# Glue question



## regazzoni77 (Dec 20, 2013)

Hi just starting out in this hobby. I am going to build a Tamiya Group 5 Capri. What is the best glue to use for kits like this?
Any help would be grateful.
Thanks


----------



## Zackattack007 (Dec 24, 2013)

I use tamiya glue, in the red tube. You can pick this up at any hobby store.


----------



## djnick66 (May 2, 2008)

I have never seen Tamiya tube glue.

I do use Tamiya Extra Thin cement, which comes in a bottle with a green cap. It is EXCELLENT and is a good general purpose glue. I do use tube type glues some, but rarely. They are messy and slower drying.


----------



## Zackattack007 (Dec 24, 2013)

Sorry I meant testors glue in the red tube at any hobby store


----------



## whiskeyrat (May 7, 2012)

djnick66 said:


> I have never seen Tamiya tube glue.
> 
> I do use Tamiya Extra Thin cement, which comes in a bottle with a green cap. It is EXCELLENT and is a good general purpose glue. I do use tube type glues some, but rarely. They are messy and slower drying.



I like Tenax 7R for doing fine detail gluing, only drawback is it evaporates kinda quick. Plus, the guy who makes apparently may give it up soon. I use Plastruct Plastic Weld for most larger styrene joins. Is the Tamiya Extra Thin really that good? I'll have to try it...


----------



## regazzoni77 (Dec 20, 2013)

*Thanks*

Thanks Guy's, ill give them a go:thumbsup:


----------



## djnick66 (May 2, 2008)

I don't bother with Tenax or Plastic Weld etc any more I just use MEK (Methyl Ethyl Keytone) from the hardware store. It does the same thing and is an active ingredient in a lot of welder type glues anyway. WHy spend $4 on a tiny jar when you can get a quart for $9 at Wal Mart?

Tamiya Extra thin is not quite as fast (or harsh) and is a great general gluing product. I also really like Gunze Mr. Cement S Type (blue bottle) and Gunze Mr. Cement Limone (Lemon) which is supposedly less toxic (has citric acid in it). The stuff actually works very well.


----------

Collected data entries:
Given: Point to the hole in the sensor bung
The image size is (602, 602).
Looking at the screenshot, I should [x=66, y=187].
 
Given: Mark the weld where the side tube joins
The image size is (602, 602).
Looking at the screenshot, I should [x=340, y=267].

## PROBLEM DESCRIPTION
Answer these questions about the glue forum thread:
1. Which kit does regazzoni77 plan to build?
2. What color is the cap on the Tamiya Extra Thin cement bottle?
3. What does djnick66 now use from the hardware store instead of Tenax or Plastic Weld?
The records have no connection to the text.

## YOUR SOLUTION
1. A Tamiya Group 5 Capri
2. Green
3. MEK